▸ **Exercise**
Could you copy the stretch of the Valentine's Day article from "The PDA Couples" through "weekend this year." word for word?

▸ **Article**
* * * * *
The Types of People You See on Valentine's Day
Monday, February 09, 2015Everyone has these preconceived notions of what Valentine's Day is supposed to be about. If you wear pink, red or purple then everyone thinks you're only wearing those colors as a symbol of what day it is. If you don't wear those colors then you appear not to remotely care about this holiday. And if by some mistake you find yourself wearing black then suddenly you're a hater of love. If you have a boyfriend or girlfriend you're supposed to drop tons of cash on a fancy dinner, flowers, perhaps going to a movie, and some chocolate. If you don't break the bank, onlookers judge you saying you must not really like the person because you didn't go borderline bankrupt just to prove your love. If you're single, you're supposed to find yourself pour glass after glass of wine, eating takeout while binge watching Netflix in an act of bitterness for being alone. Why do we all come to believe these things need to be true? Regardless of the answer, here are the people you will see on Valentine's Day.
The Social Media Maniac
While this could be a guy, chances are this girl will wake up on V-Day posting a picture of her and her significant other with some drawn out caption were only 30% of viewers will read the whole thing. As the day goes on they will post everything from their dozen roses to a cute text message on Instagram with another cringe worth caption. Think you're safe because you don't follow them on IG? You're not. You can bet every post is linked between social media platforms. Hello overload. There is no escape. *insert heart eyes, kissy face, red and pink hearts*
Everyone's Valentine
This guy think he's Mr. Smooth but in reality he's just super thirsty and desperate for a girl to hang out with on Valentine's Day. You can spot him prior to V-Day as the one tweeting "who wants to be my valentine?" On the actual day of love you can count on him to be sending tweets out saying things like "this goes out to all the pretty single girls on Valentine's Day, you're not alone" or "Why do we need one day to show how much we love someone, a real man would do it every day" and other things of this nature. Translated his tweets mean "I have no girlfriend, not talking to anyone but I'm really desperate to get some tonight so I'll literally say anything."You may think you're being smooth but Sir, we're on to you.
The PDA Couples
On a normal day, public displays of affection are irritating and when walking through the halls between class you can always count on that one couple to make you want to vomit your lunch. On Valentine's Day, that specific couple gets so much worse. This is PSA: there is no need for a full on makeout session in the hall between class. You will see each other in 55 minutes. Thank goodness V-Day falls on a weekend this year.
* * * * *
▸ **Data section**

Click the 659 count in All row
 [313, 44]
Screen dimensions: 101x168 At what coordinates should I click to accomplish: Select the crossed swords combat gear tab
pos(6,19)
* * * * *
▸ **Task answer**
The PDA Couples
On a normal day, public displays of affection are irritating and when walking through the halls between class you can always count on that one couple to make you want to vomit your lunch. On Valentine's Day, that specific couple gets so much worse. This is PSA: there is no need for a full on makeout session in the hall between class. You will see each other in 55 minutes. Thank goodness V-Day falls on a weekend this year.